The nature of dinosaur reproductive organs is as good a place to start as any. Just last year, scientists announced that they had finally delineated the anatomy of a dinosaur’s butthole. A specimen of the horned Psittacosaurus found in Mongolian rocks from more than 100 million years ago came intact with the skin and some internal details for the area just under the tail. The parrot-beaked reptile had a cloaca—a single-use external opening at the end of the urinary, excretory, and reproductive tracts. (No wonder the term means “sewer” in Latin.) But the find confirms what paleontologists already expected based on the fact that both birds—which are living dinosaurs—and crocodiles have cloacae. And that might tell us something about what that vent held.

Dinosaur genitals certainly were not one-size-fits-all. During the Triassic, Jurassic, and Cretaceous periods, wildlife thrived in all sorts of shapes and sizes, which probably means dinosaur sex organs varied too. What was true for Psittacosaurus may not have held for Tyrannosaurus, Stegosaurus, or any other species. (In fact, famous as T. rex is, we don’t have any direct evidence of how they courted, mated, laid eggs, or nested, leaving us to hypothesize details from various relatives.) But we can be reasonably confident that non-bird dinosaurs had clitorises and phalluses, which is also a great statement to drop into the middle of cocktail party chatter.

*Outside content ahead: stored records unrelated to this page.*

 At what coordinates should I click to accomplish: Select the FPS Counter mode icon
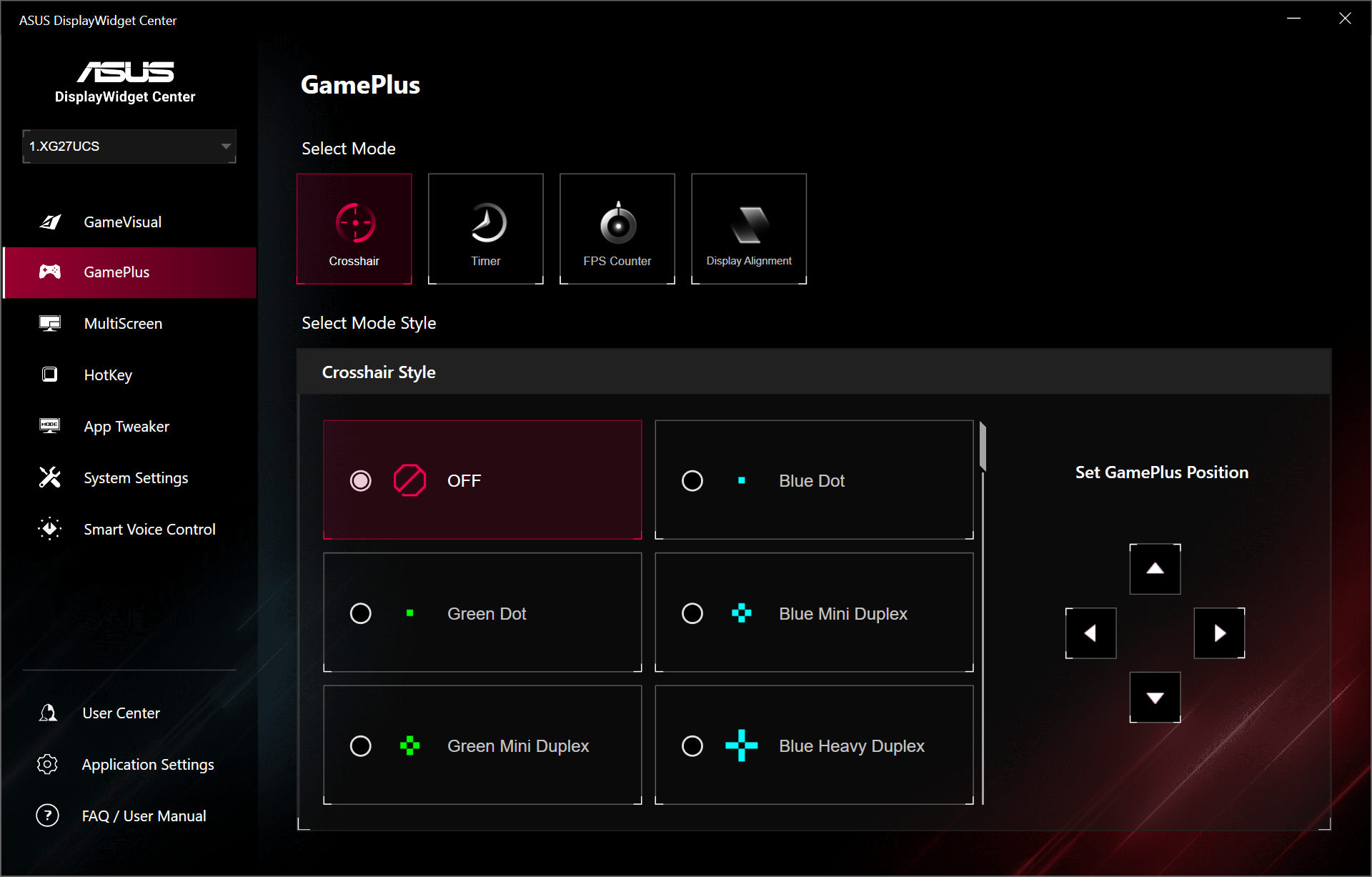617,229
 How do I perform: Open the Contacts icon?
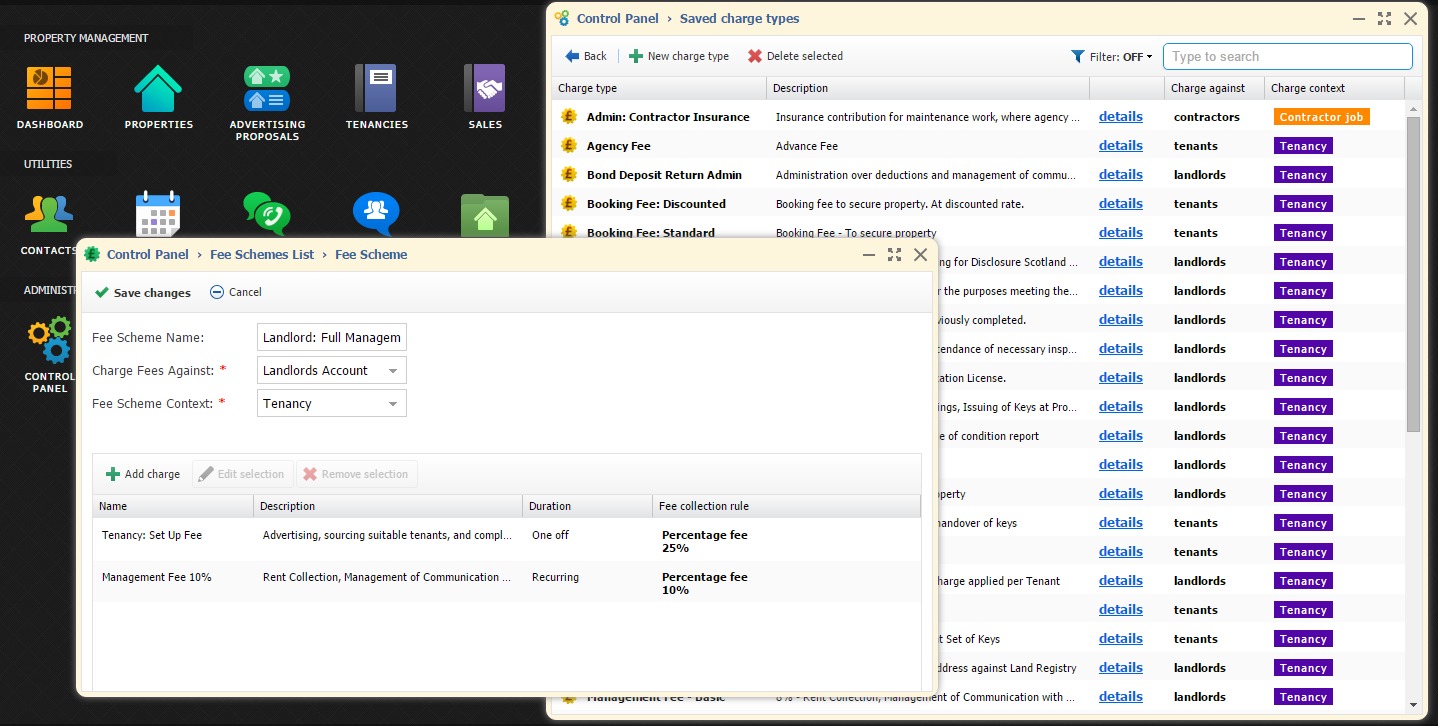48,214
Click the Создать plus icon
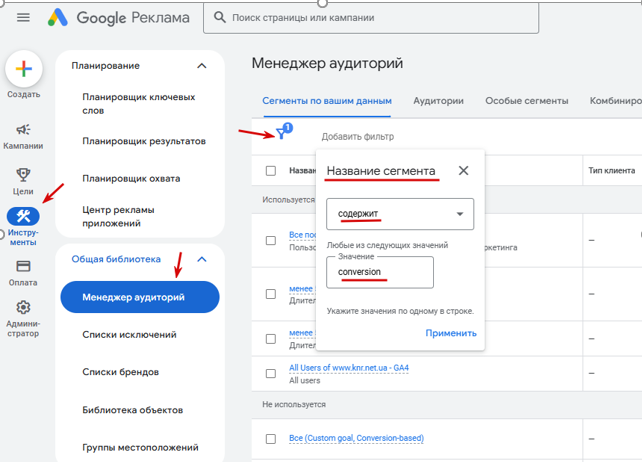 pos(24,69)
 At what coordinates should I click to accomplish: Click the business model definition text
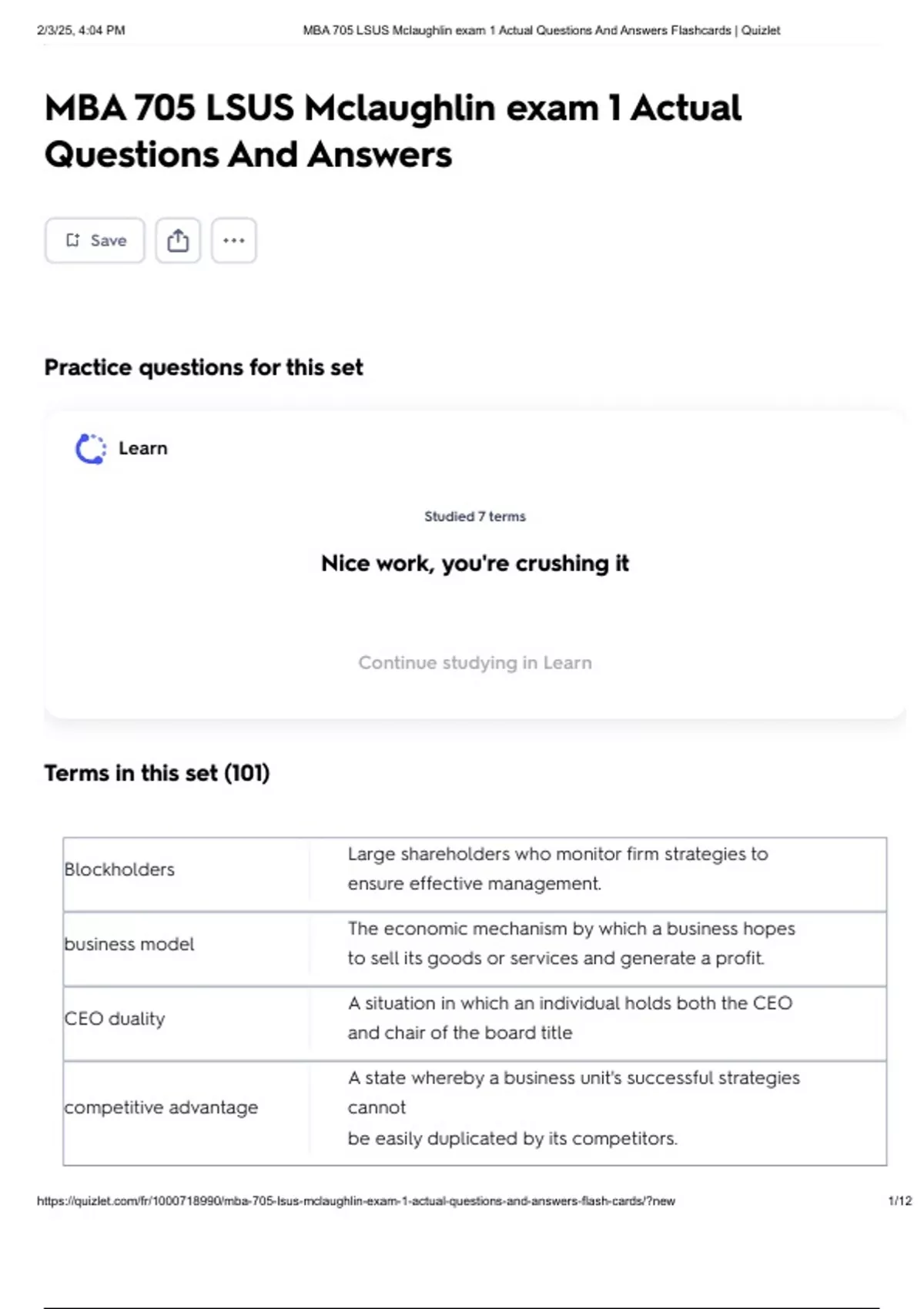(x=571, y=943)
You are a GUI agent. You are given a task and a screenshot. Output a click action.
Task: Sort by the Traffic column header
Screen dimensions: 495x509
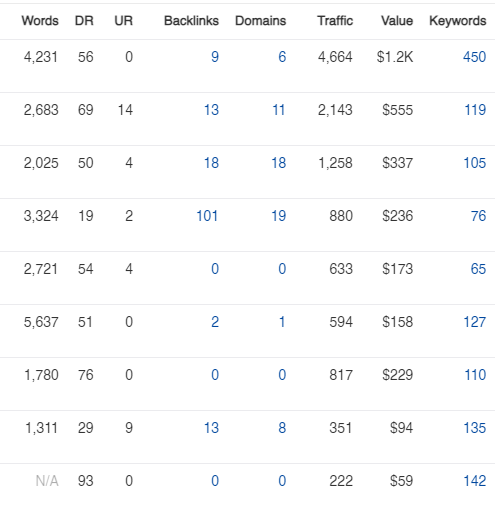pos(335,21)
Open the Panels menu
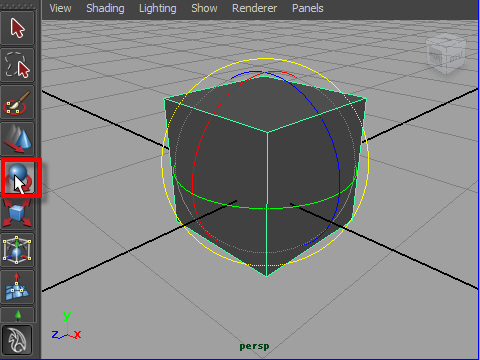480x360 pixels. click(308, 8)
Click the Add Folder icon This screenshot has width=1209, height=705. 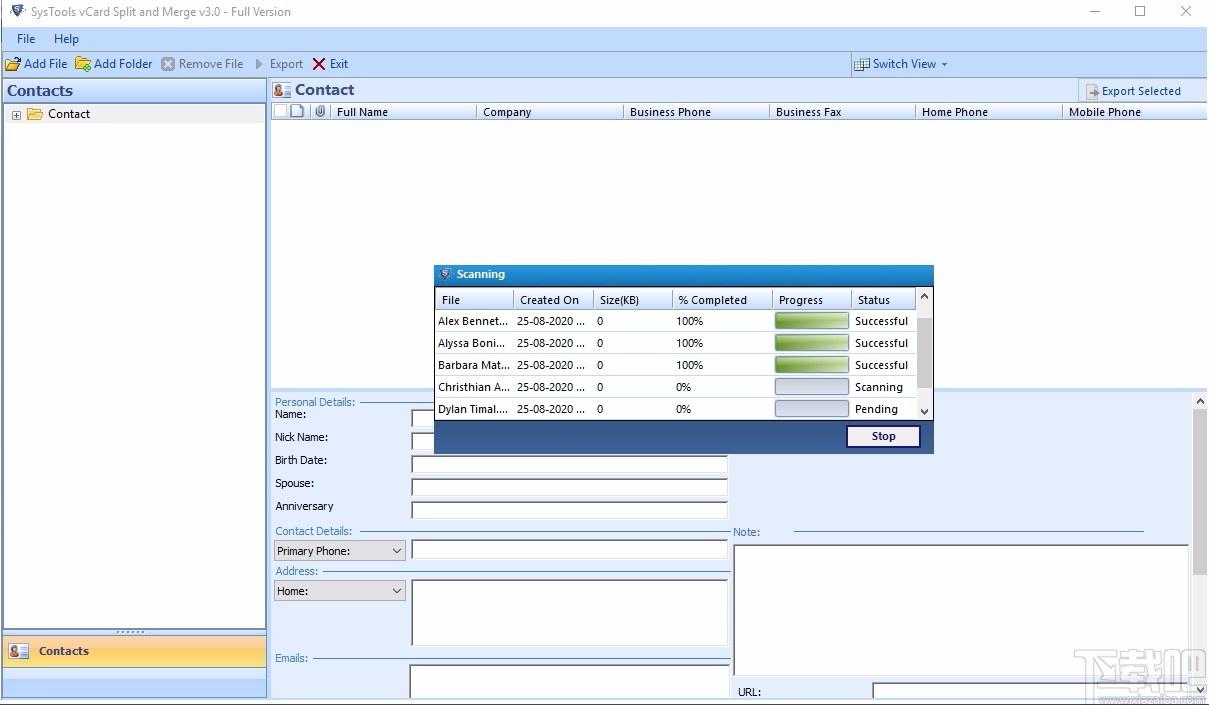83,64
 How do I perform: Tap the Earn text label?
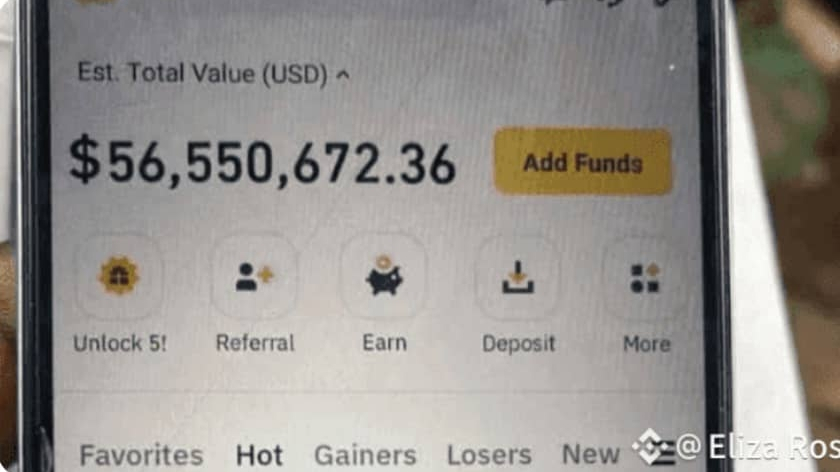[x=385, y=343]

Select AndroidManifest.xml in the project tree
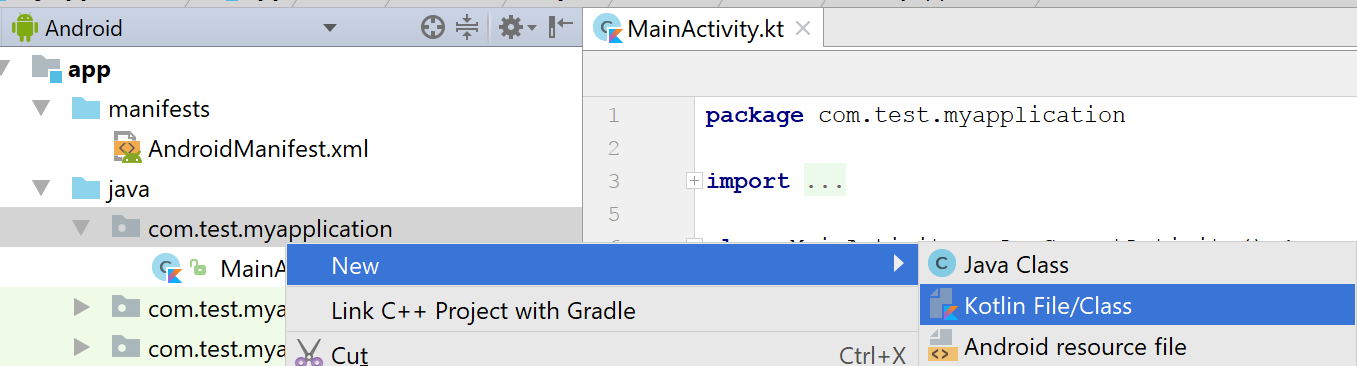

With the exception of intersex reptiles, female alligators and crocodiles have a clitoris behind their vent, while males have a phallus. Many species of modern birds, too, have similar structures. Emus, ducks, and others have phalluses, and females of some avian species have clitorises—although the sexism prevalent in biology has kept us from drawing a full account. But the fact that the closest living relatives of Brachiosaurus and family had clitorises and phalluses hints that many prehistoric dinosaurs did too. In fact, sometimes it’s difficult to imagine how these beasts could have mated without organs to bridge the distance. While some songbirds bring their gametes into contact through a short “cloacal kiss,” it’s unlikely that amorous Ceratosaurus did the same with their huge bodies and lengthy tails.

But there’s more to sex than mechanics, of course. While we wait for a juicy fossil discovery, we can say a little bit about the moments leading up to mating in the Mesozoic. In recent years paleontologists have begun to reassess the horns, spikes, plates, and other “bizarre” structures that make long-dead reptiles endlessly fascinating. Most of these structures were once seen as weapons for attack and defense. Now, many of them seem to be biological signposts that only developed as the animals matured—sexual selection signals that were meant to be read by potential mates and rivals. So, an Ankylosaurus dotted with bony armor from its eyelids to its tail club didn’t evolve that look to only defend against tyrannosaur teeth: that was Late Cretaceous fashion brought about by season after season of dinosaur-mating choices.

Researchers have even found some of the places where singles flaunted their assets. They’ve used several fossil sites in Colorado to document where Allosaurus-like dinosaurs scraped at the ground with their taloned hind feet, scratching and kicking to impress other members of their kind just as puffins and other birds do today. Dinosaur displays were probably as unique and varied as their species were, but these tracks indicate that some big carnivores preferred a soil-spattered shuffle to start the romance. Perhaps, as fossil track expert Anthony Martin mused in his book Dinosaurs Without Bones, one day an expert or amateur will find tracks of a mating pair that will help us break down the dance steps like an archaic TikTok video.

As long as we have to rely on rare clues from a fragmentary record, the sex lives of dinosaurs will always be incomplete. Whatever we might still learn is held close by the rock. Rather than being a silly aside, however, the question of how dinosaurs reproduced is part of their enduring success story, a truly vital part of ancient lives that we can just barely touch through tooth and bone. They didn’t make it for more than 200 million years without doing something right.